How to use it
11 minute read
DAV consists of the three aforementioned subcomponents. The installation of each one is presented below:
(Pre)Processing & Filtering Software (PaFS) PaFS main code is written in Python programming language and, more specifically, Python Spark (PySpark) job. For the code to run as a Spark job in a Spark environment, some steps must be completed. Those steps are as follows:
- Make sure that an Apache Spark cluster has been set up on the physical machine(s) that PaFS will run upon.
- Download all the necessary .jar files / libraries (available at DAV’s repository) and put them in the <user_path>/spark/jars folder.
- Repeat the step above in all the nodes / workers of the Spark cluster. This is a useful step, since the user might need to change roles to their machines inside the cluster, using other masters and workers at times. Moving the PaFS PySpark job to the master every time, it shall work immediately, since the .jar files will be present.

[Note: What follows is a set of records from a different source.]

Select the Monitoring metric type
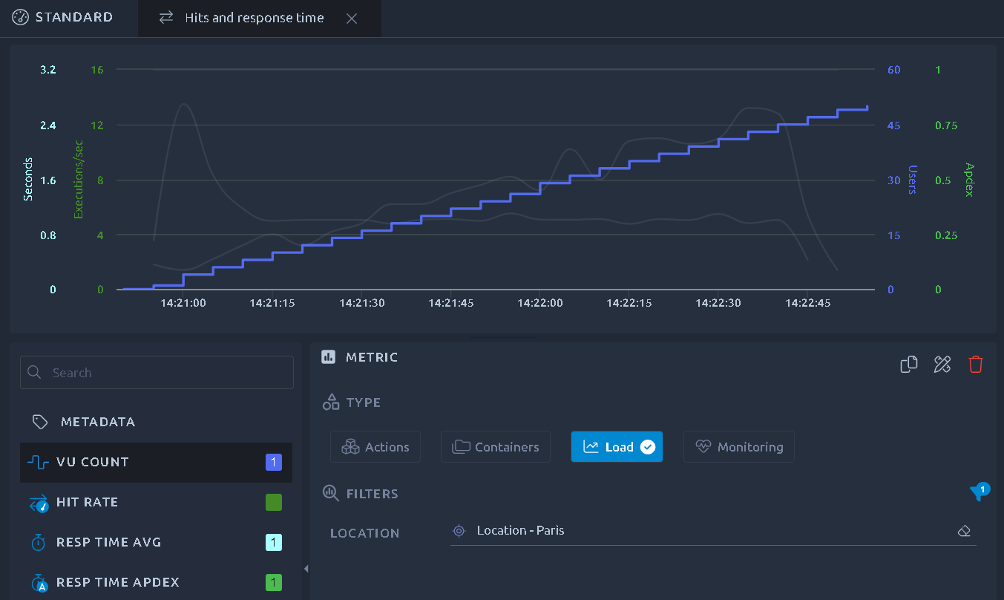Screen dimensions: 1004x600 point(739,447)
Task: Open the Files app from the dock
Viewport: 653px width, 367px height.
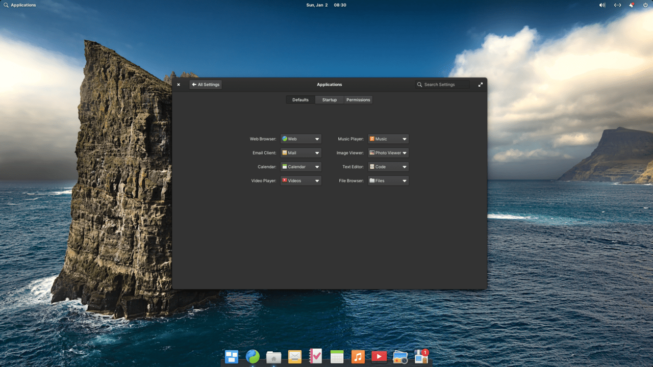Action: coord(273,356)
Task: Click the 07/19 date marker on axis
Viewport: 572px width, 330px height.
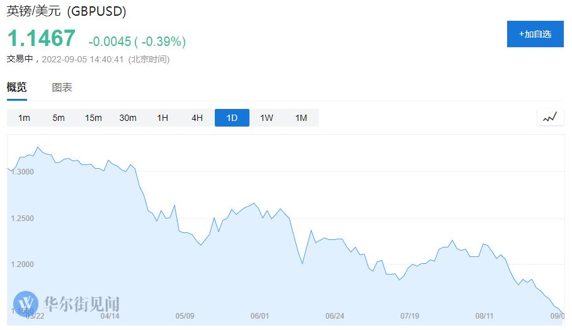Action: click(x=409, y=316)
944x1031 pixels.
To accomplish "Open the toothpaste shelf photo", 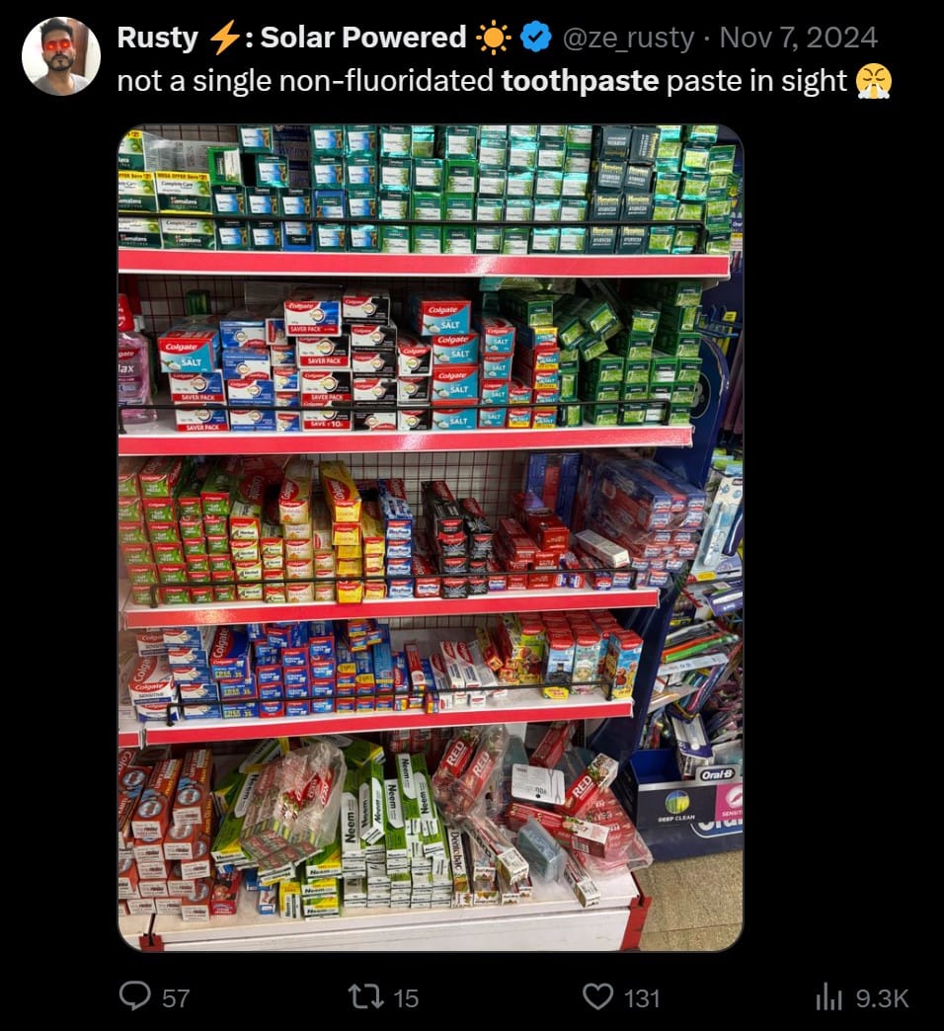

- Submit the PaFS’s .py file as a Spark job to the master.
- Check that PaFS is running, by examining its Spark job logs
Virtual Data Repository (VDR) As mentioned earlier, the given construction / implementation steps are for a local cluster system, with physical machines / servers. This means that these steps are not for an NFS server, or any implementation of this kind:
- Make sure that Kubernetes points at DAV’s namespace (as always)
- Create a storageclass.yaml file, defining the information of the storage class that shall be used in the MongoDB – VDR
- Define multiple persistent volumes, inside a persistentvolumes.yaml file. For that to work properly, we must have already created volumes at /mnt/disk/. Created volumes (such as vol1, vol2, vol3 etc.) inside the disk folder will be referenced through the .yaml file, as persistent volumes available for use from Mongo – VDR. Note that there is no need to create persistent volume claims (PVCs), since these will be created automatically by the statefulSet.yaml file later on
- Create a mongodb “headless” service .yaml file, for Mongo – VDR to function as a service inside the Kubernetes cluster The last .yaml file needed is the statefulSet one. This is where the critical details of MongoDB’s nature will be set, such as the number of replicas available after launch.
- Apply all the .yaml files above, by the same order of creation, to the Kubernetes framework (kubectl create –f YAMLFILENAME)
- Create a temporary mongo shell as a Kubernetes service, in order to enter the MongoDB created and configure it properly.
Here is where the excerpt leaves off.